≡ Menu

What Life Holds Next

iu

Many of you may have already heard or read that I had to close down the fibromyalgia – chronic fatigue syndrome support community that I ran for six years. It was about 800 members strong.

While it breaks my heart to give up what I considered my life’s work, I just became too ill to keep up with all that was required. My initial concern was for the members and how they would handle the loss of a support system in their lives. They have been enormously amazing. Many, many have taken the time to write and thank me and reassure me that I am making the right decision by focusing on my own health. With the exception of one member, no one has given me a hard time about closing the community or the loss of the group. The goodwill outpouring has brought tears to my eyes and those of my husband’s more than once.

I don’t know what my life holds next for me. I have several interests and hobbies. Most of you know about them, I just haven’t been able to participate in them in a long time. We have three goats that I would love to get back to playing with, along with our two dogs. I write novels and would love to finish one and get it into publication, at least as an e-book. I took up knitting not all that long ago and then had to drop it. I would like to get back to that.

* Data shown
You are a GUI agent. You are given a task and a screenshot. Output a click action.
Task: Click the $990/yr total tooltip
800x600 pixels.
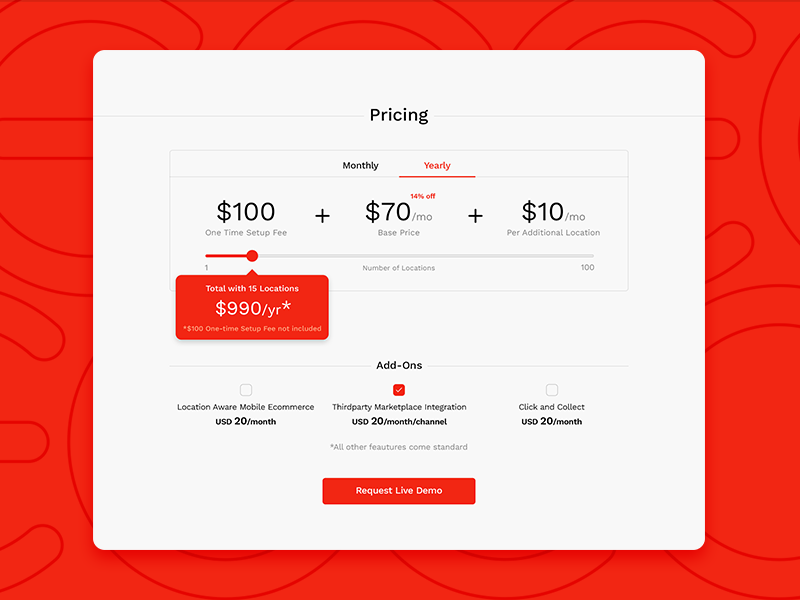pyautogui.click(x=252, y=308)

* Exercise details
In the post about closing the support community, reproduce the text word for word, beginning at the words "What Life Holds" and stopping after "more than once.". The material plays no part in this.

* Output for this task
What Life Holds Next

iu

Many of you may have already heard or read that I had to close down the fibromyalgia – chronic fatigue syndrome support community that I ran for six years. It was about 800 members strong.

While it breaks my heart to give up what I considered my life’s work, I just became too ill to keep up with all that was required. My initial concern was for the members and how they would handle the loss of a support system in their lives. They have been enormously amazing. Many, many have taken the time to write and thank me and reassure me that I am making the right decision by focusing on my own health. With the exception of one member, no one has given me a hard time about closing the community or the loss of the group. The goodwill outpouring has brought tears to my eyes and those of my husband’s more than once.